El-Hariri also pointed to Abul-Fotouh's previous political positions, saying: "He endorsed the fake constitutional declaration (the current temporary constitution voted for in March in 2011) and supports the Camp David treaty (with Israel).

"He is also among those who refused to amend Article 28 (of the constitutional declaration)." Critics of Article 28 argue that it grants the Supreme Presidential Electoral Commission (SPEC) unfettered authority.

Abul-Fotouh was expelled from the Brotherhood shortly after the 18-day uprising for announcing his intention to run for president, thereby going against the group's decision at the time not to field a presidential candidate.

The Brotherhood later backtracked on their decision and announced Khairat El-Shater as their candidate – the man who is widely believed to be responsible for Abul-Fotouh's expulsion from the Brotherhood.

The SPEC, however, concluded that El-Shater is ineligible to run for president due to legal problems. The Brotherhood, subsequently, fielded Mohamed Morsi, the head of their political wing, the Freedom and Justice Party (FJP), in the presidential contest instead.
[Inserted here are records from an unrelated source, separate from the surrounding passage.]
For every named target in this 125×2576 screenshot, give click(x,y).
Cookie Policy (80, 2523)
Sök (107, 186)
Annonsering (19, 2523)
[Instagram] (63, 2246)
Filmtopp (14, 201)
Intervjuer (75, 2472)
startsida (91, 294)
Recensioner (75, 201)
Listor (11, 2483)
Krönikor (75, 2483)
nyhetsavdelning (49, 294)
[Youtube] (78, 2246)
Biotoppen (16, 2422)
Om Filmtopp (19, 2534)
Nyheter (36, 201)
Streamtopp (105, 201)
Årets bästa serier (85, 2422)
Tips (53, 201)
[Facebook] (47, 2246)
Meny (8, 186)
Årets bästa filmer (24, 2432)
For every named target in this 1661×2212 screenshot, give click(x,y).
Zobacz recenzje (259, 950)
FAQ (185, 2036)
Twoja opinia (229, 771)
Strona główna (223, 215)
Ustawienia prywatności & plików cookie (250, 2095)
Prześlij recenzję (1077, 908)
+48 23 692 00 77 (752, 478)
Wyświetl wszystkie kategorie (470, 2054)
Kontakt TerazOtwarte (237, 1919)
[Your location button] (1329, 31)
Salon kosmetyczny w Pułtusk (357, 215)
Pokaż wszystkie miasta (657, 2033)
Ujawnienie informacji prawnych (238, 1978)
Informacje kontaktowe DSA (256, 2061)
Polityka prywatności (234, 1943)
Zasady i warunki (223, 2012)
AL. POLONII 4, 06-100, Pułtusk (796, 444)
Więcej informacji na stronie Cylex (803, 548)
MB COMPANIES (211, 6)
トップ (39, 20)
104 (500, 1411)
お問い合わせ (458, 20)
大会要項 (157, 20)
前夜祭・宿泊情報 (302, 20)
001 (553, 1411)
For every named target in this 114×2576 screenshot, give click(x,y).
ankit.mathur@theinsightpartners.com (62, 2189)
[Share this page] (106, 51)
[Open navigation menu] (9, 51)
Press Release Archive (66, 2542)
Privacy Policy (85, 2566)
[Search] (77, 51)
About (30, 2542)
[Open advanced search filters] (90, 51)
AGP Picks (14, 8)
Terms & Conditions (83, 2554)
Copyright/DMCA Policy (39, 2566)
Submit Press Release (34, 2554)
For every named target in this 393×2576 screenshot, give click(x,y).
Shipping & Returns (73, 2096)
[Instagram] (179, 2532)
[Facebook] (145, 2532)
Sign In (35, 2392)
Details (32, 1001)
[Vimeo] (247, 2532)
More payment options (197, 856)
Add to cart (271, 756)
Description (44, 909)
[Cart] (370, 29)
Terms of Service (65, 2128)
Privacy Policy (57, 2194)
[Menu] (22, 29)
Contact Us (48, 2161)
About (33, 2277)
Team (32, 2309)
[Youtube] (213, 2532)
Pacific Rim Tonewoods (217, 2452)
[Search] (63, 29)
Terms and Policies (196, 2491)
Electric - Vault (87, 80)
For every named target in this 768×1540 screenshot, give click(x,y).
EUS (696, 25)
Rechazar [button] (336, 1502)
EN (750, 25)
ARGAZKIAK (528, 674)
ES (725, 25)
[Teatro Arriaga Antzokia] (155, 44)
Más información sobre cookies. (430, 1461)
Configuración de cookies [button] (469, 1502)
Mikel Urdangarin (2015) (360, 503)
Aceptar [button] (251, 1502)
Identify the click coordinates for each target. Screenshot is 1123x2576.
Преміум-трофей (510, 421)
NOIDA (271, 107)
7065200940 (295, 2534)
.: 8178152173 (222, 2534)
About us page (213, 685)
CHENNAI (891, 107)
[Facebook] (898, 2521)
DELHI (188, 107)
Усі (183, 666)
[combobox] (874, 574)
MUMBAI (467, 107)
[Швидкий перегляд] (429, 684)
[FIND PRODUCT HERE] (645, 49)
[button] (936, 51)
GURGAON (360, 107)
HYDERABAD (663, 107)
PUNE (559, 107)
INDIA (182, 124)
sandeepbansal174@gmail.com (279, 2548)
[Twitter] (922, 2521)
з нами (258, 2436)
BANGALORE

Several doubters – including El-Hariri – believe Abul-Fotouh's dismissal from the Brotherhood was actually fake, and that he is still committed to the group.

The other accepted presidential candidates are diplomat and politician Amr Moussa; former commander of the Egyptian Air Force Ahmed Shafiq; ex-deputy director of intelligence Hossam Khairallah; international law PhD Abdallah El-Ashaal; Islamic thinker and writer Mohamed Selim El-Awa; former police officer Mahmoud Hossam and police expert Mohamed Fawzy.

The first round of Egypt's presidential elections will take place on 23 and 24 May and the president will be named on 21 June after a runoff-voting round, if needed, on 16 and 17 June.